= Primitivo Viray =

Filipino academic (born 1960)

Primitivo E. Viray Jr., S.J. (born October 31, 1960), also known as Fr. Jun Viray, was the 12th Provincial Superior of the Society of Jesus in the Philippines, serving from 2017 to 2023.

Born in Quezon City, he was educated at Sacred Heart School – Ateneo de Cebu. He holds a degree in business economics from the University of the Philippines, as well as an MA in rural development studies and doctorate in development studies, both from the University of East Anglia.

He was ordained to the priesthood in 1995 and became Parish Priest in Ipil, Zamboanga Sibugay.

From 2006 to 2009, he was the Local Superior in Zamboanga while working as Professor of Economics at Ateneo de Zamboanga University.
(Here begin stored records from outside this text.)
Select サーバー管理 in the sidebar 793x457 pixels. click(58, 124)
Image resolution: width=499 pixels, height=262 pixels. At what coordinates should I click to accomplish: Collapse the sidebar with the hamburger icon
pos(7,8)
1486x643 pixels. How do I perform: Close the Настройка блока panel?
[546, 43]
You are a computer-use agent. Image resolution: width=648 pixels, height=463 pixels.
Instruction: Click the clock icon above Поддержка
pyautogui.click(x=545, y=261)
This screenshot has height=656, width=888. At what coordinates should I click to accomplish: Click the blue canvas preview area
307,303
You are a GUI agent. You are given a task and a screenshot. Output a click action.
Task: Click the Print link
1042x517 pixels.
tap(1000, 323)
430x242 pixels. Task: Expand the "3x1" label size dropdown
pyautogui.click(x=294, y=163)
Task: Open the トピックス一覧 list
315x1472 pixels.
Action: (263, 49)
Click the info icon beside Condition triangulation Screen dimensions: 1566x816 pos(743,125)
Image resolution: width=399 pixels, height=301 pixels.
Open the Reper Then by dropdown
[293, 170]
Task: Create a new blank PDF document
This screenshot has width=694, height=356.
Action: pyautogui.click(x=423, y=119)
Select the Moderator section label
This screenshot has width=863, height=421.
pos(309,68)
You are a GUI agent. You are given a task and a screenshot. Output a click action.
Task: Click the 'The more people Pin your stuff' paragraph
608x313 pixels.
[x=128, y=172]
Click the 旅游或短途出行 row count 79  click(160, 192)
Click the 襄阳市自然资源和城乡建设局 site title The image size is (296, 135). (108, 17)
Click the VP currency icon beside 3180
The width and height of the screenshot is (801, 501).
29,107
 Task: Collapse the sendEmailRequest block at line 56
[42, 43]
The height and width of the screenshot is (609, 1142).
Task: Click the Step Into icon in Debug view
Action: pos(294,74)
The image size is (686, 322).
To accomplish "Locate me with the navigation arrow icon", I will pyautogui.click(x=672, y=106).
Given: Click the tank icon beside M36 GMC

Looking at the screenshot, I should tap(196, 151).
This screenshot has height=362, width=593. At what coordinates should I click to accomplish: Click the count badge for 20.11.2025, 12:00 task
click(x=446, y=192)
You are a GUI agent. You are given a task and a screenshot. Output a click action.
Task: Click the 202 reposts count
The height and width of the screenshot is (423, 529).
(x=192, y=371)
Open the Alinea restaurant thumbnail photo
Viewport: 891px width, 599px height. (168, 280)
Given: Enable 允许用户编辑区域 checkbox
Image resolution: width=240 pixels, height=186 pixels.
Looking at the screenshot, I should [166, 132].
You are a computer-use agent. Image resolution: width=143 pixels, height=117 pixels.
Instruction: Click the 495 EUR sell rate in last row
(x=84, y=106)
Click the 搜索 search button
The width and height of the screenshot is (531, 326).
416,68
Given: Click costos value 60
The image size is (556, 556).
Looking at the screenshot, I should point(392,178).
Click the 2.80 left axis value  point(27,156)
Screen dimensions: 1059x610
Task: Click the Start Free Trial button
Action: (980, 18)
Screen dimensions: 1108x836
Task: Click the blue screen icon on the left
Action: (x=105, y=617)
He later became Rector of Loyola House of Studies.

In 2011, he was elected President of Ateneo de Naga University and Superior of the Jesuits in Naga. He also became Chair of the Jesuit Higher Education Commission.

He became President of the Jesuit Conference of Asia Pacific (JCAP) in January 2024, and simultaneously the Major Superior of the Jesuits in Pakistan, the newest mission territory of JCAP. In the decree dated 13 June 2023 appointing Viray, Fr. Arturo Sosa SJ, Superior General of the Jesuits, noted Viray's “integrity and prudence”.